__Given problem a__
Copy the records verbatim, starting at the line containing "The height and width of the screenshot is (474, 1024)." and ending after the line containing "point(154,672)".

**** Passage given ****

Lewis and Mr. Abrahams told those present at the meeting that Smith would be
bidding in competition against C.S.V. and one other bidder from outside the
securities industry. The decision taken at the meeting was that Smith should bid
82p per share. The reasoning that led to this decision is of some relevance. The
facts are common ground. Smith had a choice. It could have bought the shares as
a "bought deal" or as a market making risk. The first would have involved Smith
buying the Ferranti shares and selling them through Smith's agency arm, at a
profit, within a matter of hours to institutional clients. In a transaction of
the magnitude of buying 28m. shares in Ferranti it would have been normal for
Smith to do a bought deal. Instead Smith chose to do a transaction of the second
type. This involved buying the shares with a view to holding them as a market
making risk and only selling them as and when the opportunity or opportunities
to do so might arise. Smith took the view that the Ferranti shares could not be
sold to institutional clients at a price above 80p per share without a
recommendation to clients, which Smith's agency arm was not prepared to give. In
order to do a bought deal Smith would have had to buy the Ferranti shares at
below 80p. If Smith had not believed that it was in competition with a bidder
from outside the securities industry, it would have bid for the shares at a
price consistent with doing a bought deal at a profit. That price would have
been 78p per share. It was agreed that if Smith had bid 78p per share, the bid
would not have been accepted by Citibank. In the presence of Mr. Abrahams, Mr. Lewis telephoned
Mr. Roberts at 10.42 a.m. This call lasted about two minutes. It was made some
20 minutes after the conclusion of the pricing meeting. At the trial Mr. Lewis
and Mr. Abrahams testified that Mr. Lewis told Mr. Roberts that Smith had
decided to bid for the Ferranti shares; that Mr. Lewis asked him to attend at
Smith's offices so that Smith could make the bid in person; and that Mr. Lewis
asked Mr. Roberts to bring with him the other two bids in sealed envelopes to
Smith's offices. Mr. Roberts agreed that Mr. Lewis asked him to come to Smith's
offices to hear the bid. But Mr. Roberts denied that anything else was said
about bringing the other bids in sealed envelopes. Mr. Roberts arrived at the offices of Smith shortly
after noon. A meeting then took place between Mr. Roberts and three employees of
Smith, namely Mr. Lewis, Mr. Abrahams and Mr. Marks. Mr. Marks had been present
at the pricing meeting. It is common ground that Mr. Lewis said that Smith would
bid 82p per share. Mr. Roberts did not have authority to accept the bid but he
said that he would recommend the bid. What is in dispute is the rest of the
conversation. Mr. Lewis said that Mr. Roberts said at the start of the meeting
that he would disclose the competing bids after Smith had made its bid. This was
called the second representation. Mr. Lewis, Mr. Abrahams and Mr. Marks said
that after Mr. Lewis made the bid at 82p Mr. Roberts said that Aeritalia (an
Italian company) had bid 81p for the shares and C.S.V. had bid 75-77p. This was
called the third representation. Mr. Roberts said that he made no mention of
bids: he said that he said that Aeritalia and C.S.V. had given indications in
the 81p and 75-77p regions. Neither Aeritalia nor C.S.V. had made any bid. It
was conceded that if the second and third representations had been made, they
would have been fraudulently made. Mr. Roberts returned to his office and told the
decision-makers at Citibank about the bid. While the bid had formally lapsed
because it was not immediately accepted Smith remained a willing buyer of the
Ferranti shares at 82p per share throughout the afternoon. Shortly after 5.00
p.m. on the same day the bargain was struck. It was done in a telephone
conversation between Mr. Lewis and Mr. Abrahams, on the Smith side, and Mr.

**** Records supplied ****

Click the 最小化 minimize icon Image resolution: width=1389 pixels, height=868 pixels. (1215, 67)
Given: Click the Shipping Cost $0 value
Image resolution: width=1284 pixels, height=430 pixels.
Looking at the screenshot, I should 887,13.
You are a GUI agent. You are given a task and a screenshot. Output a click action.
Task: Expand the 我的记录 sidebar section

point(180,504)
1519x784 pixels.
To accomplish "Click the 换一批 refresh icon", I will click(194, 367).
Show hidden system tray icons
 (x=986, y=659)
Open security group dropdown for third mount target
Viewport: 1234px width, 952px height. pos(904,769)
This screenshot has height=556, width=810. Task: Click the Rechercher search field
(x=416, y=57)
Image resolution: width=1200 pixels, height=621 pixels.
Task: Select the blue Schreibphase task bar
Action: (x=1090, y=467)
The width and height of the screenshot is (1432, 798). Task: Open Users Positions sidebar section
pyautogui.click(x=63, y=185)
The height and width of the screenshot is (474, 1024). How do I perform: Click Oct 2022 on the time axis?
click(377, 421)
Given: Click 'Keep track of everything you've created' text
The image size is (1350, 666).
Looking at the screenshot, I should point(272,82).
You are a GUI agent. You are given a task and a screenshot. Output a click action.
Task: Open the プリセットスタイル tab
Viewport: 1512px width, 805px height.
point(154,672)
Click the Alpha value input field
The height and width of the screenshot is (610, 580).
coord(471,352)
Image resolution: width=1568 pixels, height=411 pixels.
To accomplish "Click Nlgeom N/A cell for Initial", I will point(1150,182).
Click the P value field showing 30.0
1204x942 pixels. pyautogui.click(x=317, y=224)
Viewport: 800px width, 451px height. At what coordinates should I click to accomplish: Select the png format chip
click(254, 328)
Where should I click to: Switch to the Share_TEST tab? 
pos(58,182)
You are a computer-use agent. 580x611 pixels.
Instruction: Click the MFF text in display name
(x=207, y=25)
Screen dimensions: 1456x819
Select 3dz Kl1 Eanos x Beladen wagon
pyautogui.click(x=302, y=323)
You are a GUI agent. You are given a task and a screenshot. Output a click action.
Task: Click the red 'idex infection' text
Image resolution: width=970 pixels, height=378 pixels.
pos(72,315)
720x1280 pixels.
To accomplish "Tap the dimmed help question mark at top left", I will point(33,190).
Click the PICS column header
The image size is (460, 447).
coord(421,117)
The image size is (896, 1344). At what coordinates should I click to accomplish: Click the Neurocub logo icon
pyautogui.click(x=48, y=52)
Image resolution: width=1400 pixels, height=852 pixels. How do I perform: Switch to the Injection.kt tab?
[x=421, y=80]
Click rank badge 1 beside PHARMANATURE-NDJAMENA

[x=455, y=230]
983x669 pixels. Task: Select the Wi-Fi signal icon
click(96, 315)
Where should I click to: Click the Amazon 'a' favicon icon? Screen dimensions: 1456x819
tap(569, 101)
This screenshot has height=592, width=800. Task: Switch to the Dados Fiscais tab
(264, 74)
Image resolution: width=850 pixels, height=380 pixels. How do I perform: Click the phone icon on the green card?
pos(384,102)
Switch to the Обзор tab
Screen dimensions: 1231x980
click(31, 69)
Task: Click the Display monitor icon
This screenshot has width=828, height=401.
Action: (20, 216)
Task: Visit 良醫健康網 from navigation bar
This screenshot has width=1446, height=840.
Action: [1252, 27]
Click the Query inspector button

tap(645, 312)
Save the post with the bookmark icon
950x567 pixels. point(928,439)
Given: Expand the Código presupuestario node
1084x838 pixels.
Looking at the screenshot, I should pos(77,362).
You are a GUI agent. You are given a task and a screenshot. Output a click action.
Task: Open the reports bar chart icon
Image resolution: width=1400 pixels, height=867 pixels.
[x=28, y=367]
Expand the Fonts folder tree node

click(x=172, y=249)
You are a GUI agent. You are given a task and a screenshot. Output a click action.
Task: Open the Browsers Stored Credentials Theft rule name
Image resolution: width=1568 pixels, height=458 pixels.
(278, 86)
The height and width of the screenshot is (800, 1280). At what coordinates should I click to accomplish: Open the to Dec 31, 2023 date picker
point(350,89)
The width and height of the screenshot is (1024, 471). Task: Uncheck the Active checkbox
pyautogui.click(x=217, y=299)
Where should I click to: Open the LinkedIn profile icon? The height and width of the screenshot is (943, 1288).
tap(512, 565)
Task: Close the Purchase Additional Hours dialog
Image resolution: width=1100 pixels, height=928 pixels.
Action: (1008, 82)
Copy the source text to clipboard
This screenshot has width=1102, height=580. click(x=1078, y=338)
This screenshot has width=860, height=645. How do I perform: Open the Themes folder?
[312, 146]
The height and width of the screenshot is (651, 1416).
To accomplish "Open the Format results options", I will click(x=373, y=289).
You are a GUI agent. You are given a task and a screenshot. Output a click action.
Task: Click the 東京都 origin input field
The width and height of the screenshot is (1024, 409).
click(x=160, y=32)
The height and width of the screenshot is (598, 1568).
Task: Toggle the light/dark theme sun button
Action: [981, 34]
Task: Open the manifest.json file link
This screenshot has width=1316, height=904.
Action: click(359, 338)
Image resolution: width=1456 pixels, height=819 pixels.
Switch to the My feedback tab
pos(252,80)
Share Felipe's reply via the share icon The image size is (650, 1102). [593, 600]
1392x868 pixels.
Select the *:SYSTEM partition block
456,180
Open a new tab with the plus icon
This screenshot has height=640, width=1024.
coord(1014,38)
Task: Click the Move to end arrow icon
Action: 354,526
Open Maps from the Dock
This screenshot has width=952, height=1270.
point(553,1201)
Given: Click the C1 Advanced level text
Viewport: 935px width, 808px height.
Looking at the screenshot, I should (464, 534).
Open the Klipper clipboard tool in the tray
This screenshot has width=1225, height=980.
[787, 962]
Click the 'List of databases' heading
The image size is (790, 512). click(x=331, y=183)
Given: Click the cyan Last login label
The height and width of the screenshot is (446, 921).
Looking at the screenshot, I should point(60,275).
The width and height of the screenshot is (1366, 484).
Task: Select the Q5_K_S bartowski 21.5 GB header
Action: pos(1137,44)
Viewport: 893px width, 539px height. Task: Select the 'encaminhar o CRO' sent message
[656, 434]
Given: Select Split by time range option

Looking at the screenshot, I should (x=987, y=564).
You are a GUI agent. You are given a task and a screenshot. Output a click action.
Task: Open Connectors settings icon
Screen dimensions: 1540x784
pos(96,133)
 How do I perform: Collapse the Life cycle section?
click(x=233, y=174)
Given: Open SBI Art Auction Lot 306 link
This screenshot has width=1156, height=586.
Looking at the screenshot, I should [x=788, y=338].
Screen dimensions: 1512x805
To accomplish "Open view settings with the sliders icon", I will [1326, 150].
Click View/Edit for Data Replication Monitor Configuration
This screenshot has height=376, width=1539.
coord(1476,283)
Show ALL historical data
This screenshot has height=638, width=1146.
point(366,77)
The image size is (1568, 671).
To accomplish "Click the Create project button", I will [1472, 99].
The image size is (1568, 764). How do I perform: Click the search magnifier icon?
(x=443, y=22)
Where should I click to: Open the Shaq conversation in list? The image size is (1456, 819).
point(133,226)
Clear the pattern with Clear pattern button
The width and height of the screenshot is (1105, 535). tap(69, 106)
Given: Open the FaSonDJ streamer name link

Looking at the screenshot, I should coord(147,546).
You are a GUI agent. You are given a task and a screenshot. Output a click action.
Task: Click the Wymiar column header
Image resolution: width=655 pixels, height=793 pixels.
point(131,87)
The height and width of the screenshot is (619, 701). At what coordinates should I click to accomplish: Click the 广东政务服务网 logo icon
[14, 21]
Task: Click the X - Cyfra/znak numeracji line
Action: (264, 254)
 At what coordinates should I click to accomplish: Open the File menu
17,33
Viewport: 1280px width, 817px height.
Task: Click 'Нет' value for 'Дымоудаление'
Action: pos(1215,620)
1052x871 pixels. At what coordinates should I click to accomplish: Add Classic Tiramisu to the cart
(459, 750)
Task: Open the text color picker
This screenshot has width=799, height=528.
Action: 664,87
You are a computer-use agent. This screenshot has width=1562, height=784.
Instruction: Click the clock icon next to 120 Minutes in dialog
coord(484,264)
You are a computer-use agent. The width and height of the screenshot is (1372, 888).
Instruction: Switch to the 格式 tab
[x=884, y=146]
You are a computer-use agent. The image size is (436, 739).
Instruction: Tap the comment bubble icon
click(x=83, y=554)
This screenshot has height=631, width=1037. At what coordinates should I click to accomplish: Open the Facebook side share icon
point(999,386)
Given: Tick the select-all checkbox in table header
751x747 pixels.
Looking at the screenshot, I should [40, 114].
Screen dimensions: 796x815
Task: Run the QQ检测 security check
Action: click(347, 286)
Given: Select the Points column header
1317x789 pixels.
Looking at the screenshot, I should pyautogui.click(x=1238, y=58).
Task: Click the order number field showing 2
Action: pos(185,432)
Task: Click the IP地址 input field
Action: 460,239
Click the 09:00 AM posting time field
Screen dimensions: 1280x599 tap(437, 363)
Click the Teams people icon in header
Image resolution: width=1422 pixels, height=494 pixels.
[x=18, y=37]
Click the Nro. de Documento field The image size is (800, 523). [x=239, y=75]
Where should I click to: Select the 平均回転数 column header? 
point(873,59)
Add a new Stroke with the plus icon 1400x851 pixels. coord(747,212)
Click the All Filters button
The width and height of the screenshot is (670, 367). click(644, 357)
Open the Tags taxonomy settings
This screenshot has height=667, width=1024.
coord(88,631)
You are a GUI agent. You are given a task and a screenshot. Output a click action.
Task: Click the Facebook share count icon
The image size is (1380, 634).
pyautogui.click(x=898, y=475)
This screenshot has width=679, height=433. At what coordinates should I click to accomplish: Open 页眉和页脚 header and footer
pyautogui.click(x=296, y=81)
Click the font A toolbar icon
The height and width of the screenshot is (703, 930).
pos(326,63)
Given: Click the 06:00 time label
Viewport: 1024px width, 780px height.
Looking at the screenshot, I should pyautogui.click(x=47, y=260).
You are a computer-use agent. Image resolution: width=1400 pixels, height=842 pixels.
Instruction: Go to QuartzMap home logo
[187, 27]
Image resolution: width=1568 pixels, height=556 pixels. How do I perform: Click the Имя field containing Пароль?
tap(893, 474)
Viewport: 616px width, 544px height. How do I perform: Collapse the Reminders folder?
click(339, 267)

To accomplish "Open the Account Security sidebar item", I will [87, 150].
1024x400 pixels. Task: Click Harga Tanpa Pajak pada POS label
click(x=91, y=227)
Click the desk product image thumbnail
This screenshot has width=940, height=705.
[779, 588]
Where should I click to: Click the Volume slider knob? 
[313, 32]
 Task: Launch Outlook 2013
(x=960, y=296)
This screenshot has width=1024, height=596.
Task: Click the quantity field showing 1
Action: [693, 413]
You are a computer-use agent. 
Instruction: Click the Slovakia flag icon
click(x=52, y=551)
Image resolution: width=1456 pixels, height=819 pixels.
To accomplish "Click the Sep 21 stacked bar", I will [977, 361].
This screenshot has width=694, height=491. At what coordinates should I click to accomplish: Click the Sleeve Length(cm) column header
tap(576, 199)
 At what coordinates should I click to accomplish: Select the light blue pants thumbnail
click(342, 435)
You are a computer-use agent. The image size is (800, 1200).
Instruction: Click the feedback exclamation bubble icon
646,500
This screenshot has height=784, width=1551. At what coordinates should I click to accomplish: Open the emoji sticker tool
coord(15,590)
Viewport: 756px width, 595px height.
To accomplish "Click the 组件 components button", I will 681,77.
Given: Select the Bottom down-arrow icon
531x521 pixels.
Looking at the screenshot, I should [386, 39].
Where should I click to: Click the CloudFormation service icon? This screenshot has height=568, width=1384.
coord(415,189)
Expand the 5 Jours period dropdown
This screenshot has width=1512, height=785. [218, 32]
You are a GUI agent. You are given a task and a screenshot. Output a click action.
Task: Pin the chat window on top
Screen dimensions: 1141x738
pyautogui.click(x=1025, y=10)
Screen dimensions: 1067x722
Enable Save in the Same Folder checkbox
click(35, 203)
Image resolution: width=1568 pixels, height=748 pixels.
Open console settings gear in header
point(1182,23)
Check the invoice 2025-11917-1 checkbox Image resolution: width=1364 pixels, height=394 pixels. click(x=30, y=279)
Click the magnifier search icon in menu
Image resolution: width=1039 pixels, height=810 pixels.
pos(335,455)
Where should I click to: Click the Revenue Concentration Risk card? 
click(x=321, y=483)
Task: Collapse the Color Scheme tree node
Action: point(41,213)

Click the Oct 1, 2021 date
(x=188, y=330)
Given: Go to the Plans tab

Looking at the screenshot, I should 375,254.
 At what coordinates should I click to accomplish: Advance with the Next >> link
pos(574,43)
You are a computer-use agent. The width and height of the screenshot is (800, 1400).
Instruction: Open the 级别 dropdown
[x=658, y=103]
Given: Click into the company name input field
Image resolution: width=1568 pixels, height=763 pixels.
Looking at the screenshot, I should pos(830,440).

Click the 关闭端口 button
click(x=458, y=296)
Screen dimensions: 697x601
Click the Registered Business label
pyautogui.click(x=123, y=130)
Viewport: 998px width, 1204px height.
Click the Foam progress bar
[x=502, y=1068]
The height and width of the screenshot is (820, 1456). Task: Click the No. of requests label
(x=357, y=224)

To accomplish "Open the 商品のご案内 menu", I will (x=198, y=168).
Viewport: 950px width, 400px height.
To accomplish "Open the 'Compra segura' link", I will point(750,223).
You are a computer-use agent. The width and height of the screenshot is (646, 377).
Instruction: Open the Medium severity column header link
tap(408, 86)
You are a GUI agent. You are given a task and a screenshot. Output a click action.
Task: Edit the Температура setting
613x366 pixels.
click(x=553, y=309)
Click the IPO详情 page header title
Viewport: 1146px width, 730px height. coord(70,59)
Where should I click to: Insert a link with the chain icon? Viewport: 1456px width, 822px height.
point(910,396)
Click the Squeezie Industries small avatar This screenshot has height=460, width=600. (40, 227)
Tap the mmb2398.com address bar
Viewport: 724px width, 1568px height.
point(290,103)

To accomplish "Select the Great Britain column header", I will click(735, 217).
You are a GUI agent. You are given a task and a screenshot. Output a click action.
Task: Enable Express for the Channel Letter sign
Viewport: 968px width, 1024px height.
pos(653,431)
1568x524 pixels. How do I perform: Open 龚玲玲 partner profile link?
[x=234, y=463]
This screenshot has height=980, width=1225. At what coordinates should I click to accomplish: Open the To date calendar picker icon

****

__Given problem b__
In the passage on the Ferranti share sale, what price per share did the pricing meeting decide that Smith should bid?

__Correct output a__
The height and width of the screenshot is (474, 1024). How do I perform: Click Oct 2022 on the time axis?
click(377, 421)
Given: Click 'Keep track of everything you've created' text
The image size is (1350, 666).
Looking at the screenshot, I should point(272,82).
You are a GUI agent. You are given a task and a screenshot. Output a click action.
Task: Open the プリセットスタイル tab
Viewport: 1512px width, 805px height.
point(154,672)

__Correct output b__
82p per share.